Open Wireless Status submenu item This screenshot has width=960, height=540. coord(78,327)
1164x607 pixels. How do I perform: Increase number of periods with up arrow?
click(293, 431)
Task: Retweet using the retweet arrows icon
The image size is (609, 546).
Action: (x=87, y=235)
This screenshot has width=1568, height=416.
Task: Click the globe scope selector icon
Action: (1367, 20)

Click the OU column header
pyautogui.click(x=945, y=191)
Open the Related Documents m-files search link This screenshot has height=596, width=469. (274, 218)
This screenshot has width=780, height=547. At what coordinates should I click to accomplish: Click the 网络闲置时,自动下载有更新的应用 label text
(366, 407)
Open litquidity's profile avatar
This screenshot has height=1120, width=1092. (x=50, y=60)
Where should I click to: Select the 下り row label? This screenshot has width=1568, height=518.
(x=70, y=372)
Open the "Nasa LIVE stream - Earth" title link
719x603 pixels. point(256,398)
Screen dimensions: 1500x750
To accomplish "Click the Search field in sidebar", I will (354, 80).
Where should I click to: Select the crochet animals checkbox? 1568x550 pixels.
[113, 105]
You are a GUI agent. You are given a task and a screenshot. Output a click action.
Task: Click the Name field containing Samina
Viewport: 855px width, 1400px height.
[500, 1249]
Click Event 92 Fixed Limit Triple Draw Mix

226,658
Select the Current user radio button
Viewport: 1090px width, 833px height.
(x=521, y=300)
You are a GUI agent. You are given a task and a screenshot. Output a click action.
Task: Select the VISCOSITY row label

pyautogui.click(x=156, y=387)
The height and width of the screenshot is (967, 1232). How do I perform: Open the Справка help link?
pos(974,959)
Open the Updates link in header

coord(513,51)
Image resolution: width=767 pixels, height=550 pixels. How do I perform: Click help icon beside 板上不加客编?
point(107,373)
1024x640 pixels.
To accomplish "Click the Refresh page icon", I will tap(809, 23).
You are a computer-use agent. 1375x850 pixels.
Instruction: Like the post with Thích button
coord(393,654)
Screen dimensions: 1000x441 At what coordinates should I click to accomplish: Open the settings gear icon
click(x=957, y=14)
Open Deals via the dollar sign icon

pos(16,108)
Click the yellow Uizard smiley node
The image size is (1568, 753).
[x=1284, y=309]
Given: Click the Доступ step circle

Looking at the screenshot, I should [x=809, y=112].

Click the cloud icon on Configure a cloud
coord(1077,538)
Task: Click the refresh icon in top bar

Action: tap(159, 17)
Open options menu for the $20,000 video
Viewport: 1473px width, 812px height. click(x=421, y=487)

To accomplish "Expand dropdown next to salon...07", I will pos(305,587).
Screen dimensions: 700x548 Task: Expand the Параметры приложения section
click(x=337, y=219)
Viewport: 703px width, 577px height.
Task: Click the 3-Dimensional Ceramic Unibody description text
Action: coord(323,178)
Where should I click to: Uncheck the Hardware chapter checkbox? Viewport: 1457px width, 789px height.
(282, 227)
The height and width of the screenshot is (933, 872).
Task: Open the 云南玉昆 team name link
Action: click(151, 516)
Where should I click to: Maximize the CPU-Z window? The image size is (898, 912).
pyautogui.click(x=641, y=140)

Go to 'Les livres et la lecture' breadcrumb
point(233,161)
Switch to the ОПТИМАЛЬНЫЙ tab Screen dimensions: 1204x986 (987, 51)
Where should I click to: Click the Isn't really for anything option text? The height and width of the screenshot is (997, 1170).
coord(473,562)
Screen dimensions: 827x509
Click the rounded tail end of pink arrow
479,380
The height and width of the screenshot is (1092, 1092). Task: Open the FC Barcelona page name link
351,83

Problem to work on:
Write out every entry again exactly, please, with nothing missing.

Exercise answer:
Open Wireless Status submenu item This screenshot has width=960, height=540. coord(78,327)
1164x607 pixels. How do I perform: Increase number of periods with up arrow?
click(293, 431)
Task: Retweet using the retweet arrows icon
The image size is (609, 546).
Action: (x=87, y=235)
This screenshot has width=1568, height=416.
Task: Click the globe scope selector icon
Action: (1367, 20)

Click the OU column header
pyautogui.click(x=945, y=191)
Open the Related Documents m-files search link This screenshot has height=596, width=469. (274, 218)
This screenshot has width=780, height=547. At what coordinates should I click to accomplish: Click the 网络闲置时,自动下载有更新的应用 label text
(366, 407)
Open litquidity's profile avatar
This screenshot has height=1120, width=1092. (x=50, y=60)
Where should I click to: Select the 下り row label? This screenshot has width=1568, height=518.
(x=70, y=372)
Open the "Nasa LIVE stream - Earth" title link
719x603 pixels. point(256,398)
Screen dimensions: 1500x750
To accomplish "Click the Search field in sidebar", I will (354, 80).
Where should I click to: Select the crochet animals checkbox? 1568x550 pixels.
[113, 105]
You are a GUI agent. You are given a task and a screenshot. Output a click action.
Task: Click the Name field containing Samina
Viewport: 855px width, 1400px height.
[500, 1249]
Click Event 92 Fixed Limit Triple Draw Mix

226,658
Select the Current user radio button
Viewport: 1090px width, 833px height.
(x=521, y=300)
You are a GUI agent. You are given a task and a screenshot. Output a click action.
Task: Select the VISCOSITY row label

pyautogui.click(x=156, y=387)
The height and width of the screenshot is (967, 1232). How do I perform: Open the Справка help link?
pos(974,959)
Open the Updates link in header

coord(513,51)
Image resolution: width=767 pixels, height=550 pixels. How do I perform: Click help icon beside 板上不加客编?
point(107,373)
1024x640 pixels.
To accomplish "Click the Refresh page icon", I will tap(809, 23).
You are a computer-use agent. 1375x850 pixels.
Instruction: Like the post with Thích button
coord(393,654)
Screen dimensions: 1000x441 At what coordinates should I click to accomplish: Open the settings gear icon
click(x=957, y=14)
Open Deals via the dollar sign icon

pos(16,108)
Click the yellow Uizard smiley node
The image size is (1568, 753).
[x=1284, y=309]
Given: Click the Доступ step circle

Looking at the screenshot, I should [x=809, y=112].

Click the cloud icon on Configure a cloud
coord(1077,538)
Task: Click the refresh icon in top bar

Action: tap(159, 17)
Open options menu for the $20,000 video
Viewport: 1473px width, 812px height. click(x=421, y=487)

To accomplish "Expand dropdown next to salon...07", I will pos(305,587).
Screen dimensions: 700x548 Task: Expand the Параметры приложения section
click(x=337, y=219)
Viewport: 703px width, 577px height.
Task: Click the 3-Dimensional Ceramic Unibody description text
Action: coord(323,178)
Where should I click to: Uncheck the Hardware chapter checkbox? Viewport: 1457px width, 789px height.
(282, 227)
The height and width of the screenshot is (933, 872).
Task: Open the 云南玉昆 team name link
Action: click(151, 516)
Where should I click to: Maximize the CPU-Z window? The image size is (898, 912).
pyautogui.click(x=641, y=140)

Go to 'Les livres et la lecture' breadcrumb
point(233,161)
Switch to the ОПТИМАЛЬНЫЙ tab Screen dimensions: 1204x986 (987, 51)
Where should I click to: Click the Isn't really for anything option text? The height and width of the screenshot is (997, 1170).
coord(473,562)
Screen dimensions: 827x509
Click the rounded tail end of pink arrow
479,380
The height and width of the screenshot is (1092, 1092). Task: Open the FC Barcelona page name link
351,83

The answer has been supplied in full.